Dr. Jette says that, ultimately, the Hudson’s Bay Company and many French-Canadians decided to work with the Americans and the provisional government – figuring that participating was better than simply turning their backs.

“[The provisional government is] not quite as nationalistic as it had been interpreted by the really nationalistic Americans at the time,” Dr. Jette said. “Some people, like the French-Canadians, are working in their own community’s best interest, what they see as their community interest. The Hudson’s Bay folks eventually get involved because they see it better to be engaged and involved rather than just coming up on the outs.  Economically, they want to be part of the conversation.”
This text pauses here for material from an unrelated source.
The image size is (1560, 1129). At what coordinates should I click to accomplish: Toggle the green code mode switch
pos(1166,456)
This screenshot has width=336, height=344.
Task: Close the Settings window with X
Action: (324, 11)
“So it’s really a complicated story,” Dr. Jette said.

Amy Platt says that Joe Meek’s work to muster the votes for a provisional government that day in Champoeg was only the beginning of his labors on behalf of Oregon. He was named sheriff on July 5, but then he also became something of a goodwill ambassador to the United States.

“After the May meeting in 1843, they sent Joe Meek out to Congress with another petition and said, ‘Hey, look what we’re doing – look what you forced us to do –  we’ve created our own government because you left us out here in the howling wilderness to fend for ourselves. So now you see that we mean business,’” Platt said.

“[The American settlers at Champoeg] had every intention of [the provisional government] pushing them toward territory-hood, certainly . . . and then eventually statehood,” Platt said.

Platt also says that Native Americans – Kalapuya and other tribes – played no direct role in the meeting at Champoeg, and that they were viewed as an obstacle by most of the American settlers.

“The people who met at Champoeg were assuming that the Native Americans around them would die out in one way or another,” Platt said. In contrast, French-Canadians cooperated and interacted with Native Americans, Platt says, and the British “were actually really good at that kind of settlement or colonization.”

“The Americans were not as good (as the British),” Platt said. “So a lot of the violence (toward Native Americans) that was happening in the Oregon Country prior to 1843 was American.”

Meanwhile, diplomatic gears were turning in Washington, DC and London, and the US and Great Britain settled the boundary issues of the Oregon Country via the Treaty of 1846; Oregon Territory, with a territorial governor appointed by the President, was created in 1848. Washington Territory was created from the northern portion of Oregon Territory in 1853; Oregon became a state in 1859.


The site of historic Champoeg is now an Oregon State Heritage Area, which includes a visitor center with historical exhibits. A monument was dedicated there in 1901, and an observance to mark the creation of the provisional government has been held on the site every year since.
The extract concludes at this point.